Black and White and Color

 Here's some of what I've been working on the last month. I guess I was mistaken in thinking that I wasn't getting anything done. (Mantra for 2012: the glass is half full...) First up, a modification of the clever Toast Wrap by Madeline Bourque (adapted from a cowl in the English catalog/shop Toast).
 Knit in Rowan Pure Wool DK on a size 4 needle. I cast on 126 stitches and worked 3 1/2 repeats of the pattern. And instead of grafting the two ends together, I worked a 2x2 rib on each end. One side is black, the other is white, so that I could use up the yarn that I had left.

Next, catnip mice. This is the best way to dry them after felting: on chopsticks stuck into the glass that usually holds the toothbrush and toothpaste. Festive, no?
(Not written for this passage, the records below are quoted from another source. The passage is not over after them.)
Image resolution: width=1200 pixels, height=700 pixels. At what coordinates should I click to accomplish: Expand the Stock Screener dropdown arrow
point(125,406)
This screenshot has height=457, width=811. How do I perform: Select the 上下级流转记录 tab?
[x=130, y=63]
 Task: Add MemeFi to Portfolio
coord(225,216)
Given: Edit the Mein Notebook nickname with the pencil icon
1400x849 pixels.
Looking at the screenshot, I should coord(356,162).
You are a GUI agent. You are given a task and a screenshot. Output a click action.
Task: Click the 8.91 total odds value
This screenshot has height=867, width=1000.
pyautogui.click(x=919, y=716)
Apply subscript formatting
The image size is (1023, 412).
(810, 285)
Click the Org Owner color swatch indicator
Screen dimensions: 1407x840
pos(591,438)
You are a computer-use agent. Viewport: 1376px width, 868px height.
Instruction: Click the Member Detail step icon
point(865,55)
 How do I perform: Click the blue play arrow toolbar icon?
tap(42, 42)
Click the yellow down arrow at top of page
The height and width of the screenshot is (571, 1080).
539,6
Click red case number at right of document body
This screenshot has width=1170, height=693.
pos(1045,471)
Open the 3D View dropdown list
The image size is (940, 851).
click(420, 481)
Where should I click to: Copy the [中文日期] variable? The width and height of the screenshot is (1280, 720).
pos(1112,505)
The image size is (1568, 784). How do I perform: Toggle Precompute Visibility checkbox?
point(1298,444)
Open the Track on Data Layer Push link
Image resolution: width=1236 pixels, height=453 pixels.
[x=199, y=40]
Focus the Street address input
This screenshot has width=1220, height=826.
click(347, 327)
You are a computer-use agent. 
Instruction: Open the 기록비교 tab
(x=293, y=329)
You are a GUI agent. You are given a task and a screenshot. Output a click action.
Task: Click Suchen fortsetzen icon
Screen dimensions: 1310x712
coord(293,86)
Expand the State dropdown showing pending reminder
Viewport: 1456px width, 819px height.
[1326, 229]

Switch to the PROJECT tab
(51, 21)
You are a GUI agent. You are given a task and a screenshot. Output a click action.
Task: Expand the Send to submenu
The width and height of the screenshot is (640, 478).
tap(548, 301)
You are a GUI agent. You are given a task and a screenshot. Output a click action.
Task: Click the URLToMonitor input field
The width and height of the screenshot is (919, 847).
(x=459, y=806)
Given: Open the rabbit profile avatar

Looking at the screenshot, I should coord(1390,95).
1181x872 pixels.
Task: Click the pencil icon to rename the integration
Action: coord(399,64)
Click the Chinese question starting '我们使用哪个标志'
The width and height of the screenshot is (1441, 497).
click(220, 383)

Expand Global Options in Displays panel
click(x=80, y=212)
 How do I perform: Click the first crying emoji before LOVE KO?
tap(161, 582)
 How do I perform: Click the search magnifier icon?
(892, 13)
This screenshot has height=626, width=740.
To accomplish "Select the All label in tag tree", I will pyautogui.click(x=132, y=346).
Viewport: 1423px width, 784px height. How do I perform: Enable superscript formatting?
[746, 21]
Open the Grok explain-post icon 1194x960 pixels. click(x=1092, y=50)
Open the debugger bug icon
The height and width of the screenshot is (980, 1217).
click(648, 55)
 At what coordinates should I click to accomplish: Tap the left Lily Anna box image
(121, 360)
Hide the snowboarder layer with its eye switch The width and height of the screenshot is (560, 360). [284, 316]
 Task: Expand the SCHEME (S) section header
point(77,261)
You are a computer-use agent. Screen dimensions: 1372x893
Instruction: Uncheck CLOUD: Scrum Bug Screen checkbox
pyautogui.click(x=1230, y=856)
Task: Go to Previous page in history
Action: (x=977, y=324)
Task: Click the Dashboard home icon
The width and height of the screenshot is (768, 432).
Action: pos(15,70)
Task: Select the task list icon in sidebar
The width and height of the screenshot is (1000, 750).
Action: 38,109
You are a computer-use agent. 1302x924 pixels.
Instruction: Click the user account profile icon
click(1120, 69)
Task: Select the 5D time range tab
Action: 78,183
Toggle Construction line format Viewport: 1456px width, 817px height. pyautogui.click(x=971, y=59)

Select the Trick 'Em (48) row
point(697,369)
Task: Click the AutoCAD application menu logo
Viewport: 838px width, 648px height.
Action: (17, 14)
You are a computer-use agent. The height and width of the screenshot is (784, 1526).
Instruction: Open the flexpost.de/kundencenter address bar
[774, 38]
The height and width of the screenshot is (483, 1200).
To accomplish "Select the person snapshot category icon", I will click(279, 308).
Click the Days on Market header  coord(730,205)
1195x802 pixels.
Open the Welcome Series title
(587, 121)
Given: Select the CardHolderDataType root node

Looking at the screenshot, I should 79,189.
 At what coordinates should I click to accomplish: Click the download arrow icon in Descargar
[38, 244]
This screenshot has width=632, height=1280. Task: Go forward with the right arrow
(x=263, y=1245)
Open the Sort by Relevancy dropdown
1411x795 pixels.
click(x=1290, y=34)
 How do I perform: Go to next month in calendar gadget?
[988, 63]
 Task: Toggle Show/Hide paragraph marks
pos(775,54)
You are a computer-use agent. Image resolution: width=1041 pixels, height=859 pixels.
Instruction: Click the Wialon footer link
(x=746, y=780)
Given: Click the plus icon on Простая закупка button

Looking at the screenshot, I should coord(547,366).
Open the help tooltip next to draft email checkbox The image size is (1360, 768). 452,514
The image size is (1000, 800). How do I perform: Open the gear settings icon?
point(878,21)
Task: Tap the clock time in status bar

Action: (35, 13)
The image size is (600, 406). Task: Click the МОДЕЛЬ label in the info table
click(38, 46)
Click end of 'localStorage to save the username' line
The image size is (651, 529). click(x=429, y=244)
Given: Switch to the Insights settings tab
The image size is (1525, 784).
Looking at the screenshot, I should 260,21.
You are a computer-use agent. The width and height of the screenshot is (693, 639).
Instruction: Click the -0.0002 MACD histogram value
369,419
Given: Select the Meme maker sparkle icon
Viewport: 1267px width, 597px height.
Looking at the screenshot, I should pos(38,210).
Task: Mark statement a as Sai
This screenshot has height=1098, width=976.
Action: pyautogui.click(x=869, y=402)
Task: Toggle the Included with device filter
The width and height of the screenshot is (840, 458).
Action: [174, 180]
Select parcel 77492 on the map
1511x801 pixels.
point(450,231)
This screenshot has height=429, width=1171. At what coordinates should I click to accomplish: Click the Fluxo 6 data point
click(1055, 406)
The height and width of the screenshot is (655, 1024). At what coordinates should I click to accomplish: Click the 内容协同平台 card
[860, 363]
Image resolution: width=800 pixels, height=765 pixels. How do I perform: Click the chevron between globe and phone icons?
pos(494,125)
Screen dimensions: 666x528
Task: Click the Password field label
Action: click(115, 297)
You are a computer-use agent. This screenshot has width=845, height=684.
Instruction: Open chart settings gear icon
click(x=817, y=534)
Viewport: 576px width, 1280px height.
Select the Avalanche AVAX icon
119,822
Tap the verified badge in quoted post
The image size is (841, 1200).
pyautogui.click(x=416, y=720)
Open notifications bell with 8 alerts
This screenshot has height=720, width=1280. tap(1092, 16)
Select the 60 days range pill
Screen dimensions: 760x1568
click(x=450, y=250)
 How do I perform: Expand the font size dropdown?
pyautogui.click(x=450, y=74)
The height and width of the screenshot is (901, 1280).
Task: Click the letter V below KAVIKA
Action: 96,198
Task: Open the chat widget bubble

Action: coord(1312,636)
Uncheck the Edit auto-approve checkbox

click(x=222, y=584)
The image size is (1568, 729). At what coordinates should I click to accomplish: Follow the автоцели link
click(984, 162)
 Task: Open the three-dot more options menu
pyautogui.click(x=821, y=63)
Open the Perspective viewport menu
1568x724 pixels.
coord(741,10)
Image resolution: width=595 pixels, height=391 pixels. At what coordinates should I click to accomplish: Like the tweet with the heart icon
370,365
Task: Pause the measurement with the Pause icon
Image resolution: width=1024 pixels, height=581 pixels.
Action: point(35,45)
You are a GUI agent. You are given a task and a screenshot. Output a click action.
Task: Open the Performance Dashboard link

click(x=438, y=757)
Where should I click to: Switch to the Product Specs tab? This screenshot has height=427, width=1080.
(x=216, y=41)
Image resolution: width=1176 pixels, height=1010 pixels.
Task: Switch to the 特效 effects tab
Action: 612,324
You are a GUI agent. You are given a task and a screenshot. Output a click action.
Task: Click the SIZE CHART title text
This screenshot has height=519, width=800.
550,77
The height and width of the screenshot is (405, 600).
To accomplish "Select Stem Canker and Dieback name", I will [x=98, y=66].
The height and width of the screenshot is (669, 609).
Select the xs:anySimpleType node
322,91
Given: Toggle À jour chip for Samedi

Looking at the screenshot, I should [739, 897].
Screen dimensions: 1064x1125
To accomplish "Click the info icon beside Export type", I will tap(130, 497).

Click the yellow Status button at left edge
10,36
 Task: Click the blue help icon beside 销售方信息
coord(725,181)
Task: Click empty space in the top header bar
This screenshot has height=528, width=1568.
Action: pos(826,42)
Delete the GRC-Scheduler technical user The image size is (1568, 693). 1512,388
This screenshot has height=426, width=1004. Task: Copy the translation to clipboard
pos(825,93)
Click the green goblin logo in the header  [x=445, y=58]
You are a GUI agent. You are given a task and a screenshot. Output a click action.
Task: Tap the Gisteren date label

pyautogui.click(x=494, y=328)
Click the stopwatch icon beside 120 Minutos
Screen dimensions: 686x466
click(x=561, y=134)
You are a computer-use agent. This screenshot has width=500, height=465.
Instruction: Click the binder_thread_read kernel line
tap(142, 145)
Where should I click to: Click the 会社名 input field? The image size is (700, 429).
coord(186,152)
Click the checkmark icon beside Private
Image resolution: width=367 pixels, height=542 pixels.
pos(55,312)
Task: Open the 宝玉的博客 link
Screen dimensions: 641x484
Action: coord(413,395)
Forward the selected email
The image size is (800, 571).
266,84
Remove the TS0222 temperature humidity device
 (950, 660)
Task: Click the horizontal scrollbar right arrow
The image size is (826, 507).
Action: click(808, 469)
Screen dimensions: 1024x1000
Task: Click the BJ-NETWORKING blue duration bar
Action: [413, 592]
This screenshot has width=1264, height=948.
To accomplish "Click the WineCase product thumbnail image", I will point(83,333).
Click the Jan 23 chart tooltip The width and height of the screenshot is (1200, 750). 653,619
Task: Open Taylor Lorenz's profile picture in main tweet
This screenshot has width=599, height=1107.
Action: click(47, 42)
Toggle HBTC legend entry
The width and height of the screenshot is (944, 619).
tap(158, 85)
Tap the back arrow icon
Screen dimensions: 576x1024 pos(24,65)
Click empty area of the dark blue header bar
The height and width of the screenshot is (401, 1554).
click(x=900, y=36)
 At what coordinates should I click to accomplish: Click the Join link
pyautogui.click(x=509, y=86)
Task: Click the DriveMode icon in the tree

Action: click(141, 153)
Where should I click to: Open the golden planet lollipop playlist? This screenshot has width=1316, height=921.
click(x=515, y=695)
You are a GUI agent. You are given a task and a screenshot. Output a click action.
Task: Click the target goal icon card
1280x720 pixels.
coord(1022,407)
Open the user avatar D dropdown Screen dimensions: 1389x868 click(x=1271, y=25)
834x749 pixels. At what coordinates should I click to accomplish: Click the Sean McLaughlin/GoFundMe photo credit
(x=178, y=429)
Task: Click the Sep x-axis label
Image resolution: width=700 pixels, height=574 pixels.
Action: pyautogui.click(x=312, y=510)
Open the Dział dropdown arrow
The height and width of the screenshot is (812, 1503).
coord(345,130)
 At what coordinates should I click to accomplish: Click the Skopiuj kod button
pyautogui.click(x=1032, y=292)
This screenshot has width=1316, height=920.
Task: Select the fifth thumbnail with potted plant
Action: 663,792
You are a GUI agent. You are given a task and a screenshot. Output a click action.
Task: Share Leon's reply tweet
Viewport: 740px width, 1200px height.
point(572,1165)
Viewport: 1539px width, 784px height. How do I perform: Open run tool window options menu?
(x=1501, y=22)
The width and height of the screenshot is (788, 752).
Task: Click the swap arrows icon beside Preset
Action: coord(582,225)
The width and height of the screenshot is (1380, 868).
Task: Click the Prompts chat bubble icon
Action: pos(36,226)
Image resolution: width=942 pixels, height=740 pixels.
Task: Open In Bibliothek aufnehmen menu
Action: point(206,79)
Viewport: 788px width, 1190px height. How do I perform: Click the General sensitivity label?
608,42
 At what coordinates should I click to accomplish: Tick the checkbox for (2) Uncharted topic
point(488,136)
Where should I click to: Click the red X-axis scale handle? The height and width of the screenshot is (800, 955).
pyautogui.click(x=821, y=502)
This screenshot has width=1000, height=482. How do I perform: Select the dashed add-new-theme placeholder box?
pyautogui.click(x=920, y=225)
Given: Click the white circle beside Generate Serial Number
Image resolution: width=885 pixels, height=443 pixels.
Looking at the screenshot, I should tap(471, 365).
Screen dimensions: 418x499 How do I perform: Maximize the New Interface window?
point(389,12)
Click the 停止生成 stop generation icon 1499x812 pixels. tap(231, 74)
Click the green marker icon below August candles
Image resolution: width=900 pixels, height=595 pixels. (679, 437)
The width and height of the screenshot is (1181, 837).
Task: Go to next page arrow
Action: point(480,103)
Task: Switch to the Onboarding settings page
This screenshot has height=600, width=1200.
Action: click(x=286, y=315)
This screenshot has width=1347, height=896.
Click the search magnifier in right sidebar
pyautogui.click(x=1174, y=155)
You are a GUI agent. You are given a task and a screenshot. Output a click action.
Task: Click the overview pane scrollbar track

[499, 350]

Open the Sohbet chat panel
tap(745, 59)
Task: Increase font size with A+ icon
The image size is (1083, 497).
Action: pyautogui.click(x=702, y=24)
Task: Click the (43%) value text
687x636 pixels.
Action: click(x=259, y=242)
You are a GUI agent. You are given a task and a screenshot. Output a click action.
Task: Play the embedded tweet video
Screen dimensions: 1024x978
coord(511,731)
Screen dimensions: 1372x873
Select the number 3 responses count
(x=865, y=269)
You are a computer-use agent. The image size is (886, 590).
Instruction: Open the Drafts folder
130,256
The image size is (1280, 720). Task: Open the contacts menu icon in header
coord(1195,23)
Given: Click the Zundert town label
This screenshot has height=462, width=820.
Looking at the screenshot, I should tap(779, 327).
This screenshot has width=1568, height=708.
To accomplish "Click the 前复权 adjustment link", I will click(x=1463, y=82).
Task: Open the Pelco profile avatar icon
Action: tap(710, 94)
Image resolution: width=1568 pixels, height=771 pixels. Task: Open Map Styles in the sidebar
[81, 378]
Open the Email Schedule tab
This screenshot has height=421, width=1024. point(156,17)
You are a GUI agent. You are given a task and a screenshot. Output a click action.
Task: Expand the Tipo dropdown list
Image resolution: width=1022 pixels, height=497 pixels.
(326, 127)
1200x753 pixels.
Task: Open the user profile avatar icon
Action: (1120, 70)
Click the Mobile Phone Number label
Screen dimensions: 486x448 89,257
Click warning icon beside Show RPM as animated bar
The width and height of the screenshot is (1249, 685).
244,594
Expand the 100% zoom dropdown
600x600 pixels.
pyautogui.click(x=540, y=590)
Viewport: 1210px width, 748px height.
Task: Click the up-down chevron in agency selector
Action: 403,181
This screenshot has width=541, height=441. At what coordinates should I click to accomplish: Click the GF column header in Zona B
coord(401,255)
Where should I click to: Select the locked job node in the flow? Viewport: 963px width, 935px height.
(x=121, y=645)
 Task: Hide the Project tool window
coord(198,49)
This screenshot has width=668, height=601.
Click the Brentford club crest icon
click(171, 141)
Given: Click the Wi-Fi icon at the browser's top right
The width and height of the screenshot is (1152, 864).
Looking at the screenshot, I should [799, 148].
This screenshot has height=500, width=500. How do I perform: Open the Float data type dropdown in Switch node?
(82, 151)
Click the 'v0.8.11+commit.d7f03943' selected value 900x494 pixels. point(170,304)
The one on the counter (in Jo Sharp DK Wool, color Owl) looks a bit too lifelike - I'm not sure whether I'll ever want to sew him up into the finished toy.
 The pattern is Felted Mouse by Jo Chandler. I knit these in Noro Kureyon on size 7 dpns, and could get 6 or 7 mice from one skein. Modifications: I worked 10 rows instead of 2 1/2 inches after completing the increases, so that I would get a nice, chubby mouse and one not so lifelike. Also, I decreased to 3 stitches for the tail and worked the I-cord until the tail was longer than the body. I made little packets of catnip on the sewing machine, stuffed them, and seamed up the opening. Oh, and I didn't bother to sew up the mice for felting, and things came out fine. Very cute.
 And Belle likes hers. I am keeping the catnip packets and finished mice in a ziplock plastic bag to deter extra partaking of the catnip.

And not a homemade, but my daughter thought to send a present to Parker for Hanukah, and he loves it. He has been sleeping with it tucked under his arm (leg?). Do you think he sees it as his baby?

 And one more: tiny socks knit out of Jamieson and Smith two-ply, then strung on a cord. The pattern is Sockology Roll-Top Sock Bookmark. (The title is longer than the sock.)
My fellow weavers in my guild study group, who saw me finishing these at our last meeting and starting what was going to be a tiny steeked Fair Isle vest, suggested that I do a different miniature piece of clothing for each night of Hanukah. I loved the idea, but instead have been knitting up mittens for a shop model. No picture; the pattern is Ann Norling's Mittens on 4 needles. I can turn out a mitten in about 3 hours - a world's record for me - and am lured instead to knit mittens. Knit, wear, appreciate the warmth and beauty. Isn't that what making things by hand should be about?


Anonymous said…
I am stealing the Parker picture to show all my friends.